Excerpt
WILLIAM TRACY For this part of the afternoon, we’re going to shift gears a little bit and move from the ontological perspective that really defined the first set of talks to a more epistemological perspective, getting down into some of the details. Ole Peters began this work or has been involved in this work with Murray Gell-Mann for some time. His talk is titled “Ergodicity Economics.” Ole is both a member of the London Mathematical Laboratory and the Santa Fe Institute. With that, I’ll turn it over to you, Ole.
OLE PETERS Thank you very much, Will. So, I’ll be talking about ergodicity economics. I will start with a game that many of you will know, but it’s still the best way to introduce this topic that I know of.
The game is the following: It’s a simple multiplicative game. You toss a coin. If it shows heads, you win fifty percent of your wealth. If it shows tails, you lose forty percent of your wealth. You play this game once a minute, so you’re tossing a coin once a minute. As you’re playing, your wealth follows some sort of a random trajectory. I could ask this room who would like to play this game, and I’ll actually do it. Who wants to play this game?
AUDIENCE MEMBER The people in the other room.
[Laughter]
O. PETERS That’s good. This is a sign of success. I’ve asked this question many times and by now almost no one wants to play anymore. There are good reasons why you might want to play the game, but I’m glad you don’t.
Okay. Let’s look at one sequence over sixty minutes, so we were playing this game for an hour. You get some kind of a random trajectory, as you would expect. What do you do with a random trajectory? Well, it doesn’t really tell you much about the system, for example, whether this is really a game worth playing or not. It’s just some noise.
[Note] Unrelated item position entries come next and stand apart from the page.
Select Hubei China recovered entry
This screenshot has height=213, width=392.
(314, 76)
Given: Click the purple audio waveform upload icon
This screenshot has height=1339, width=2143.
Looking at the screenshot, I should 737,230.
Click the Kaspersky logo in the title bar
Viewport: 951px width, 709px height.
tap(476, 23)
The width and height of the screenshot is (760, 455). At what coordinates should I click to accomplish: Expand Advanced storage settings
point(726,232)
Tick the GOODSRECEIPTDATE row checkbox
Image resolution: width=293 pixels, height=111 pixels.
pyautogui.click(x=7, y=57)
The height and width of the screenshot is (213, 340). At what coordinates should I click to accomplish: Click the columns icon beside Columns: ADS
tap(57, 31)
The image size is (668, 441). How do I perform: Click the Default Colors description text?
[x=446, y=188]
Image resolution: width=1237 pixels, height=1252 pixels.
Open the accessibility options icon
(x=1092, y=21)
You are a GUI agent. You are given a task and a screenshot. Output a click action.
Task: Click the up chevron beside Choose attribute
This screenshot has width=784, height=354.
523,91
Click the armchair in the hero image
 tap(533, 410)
In 1654, Fermat and Pascal came up with a recipe for treating situations like that. And they said, “Oh, just imagine everything that could possibly happen.” So, all the possible trajectories over the sixty minutes and an average over them. And if that average looks good to you—in this case, if it goes up, if you’re winning—then that’s a good game. And we’ll call this average the expectation value.
So how do you construct this thing? You construct it by just running many, many, many of these trajectories—infinitely many. These are also called an ensemble or the ensemble of possible trajectories. So you’d run ten, you’d run twenty, you get more and more colorful lines, and then you start averaging. So at each moment of time you take the average over all of these colorful lines and you end up with some sort of slightly less noisy trajectory. If you average over more trajectories, the noise goes away and you’ll find what you’d probably expected to find, which is exponential growth in the expected wealth coming out of this game.
The conclusion from this perspective is that the game is worth playing, on average, but not everyone here wanted to play it. The question is, why is that? Why didn’t you want to play this game? The classic solution to this question is called expected utility theory. It starts from that observation that not everyone is optimizing the expected wealth or changes in expected wealth. And it introduces a new concept, which is the usefulness of wealth: actually, your dollars don’t matter. It’s what they’re worth to you that matters. And it’s the expectation value of that that you will optimize. So, in technical terms, you optimize the expected changes in the utility function.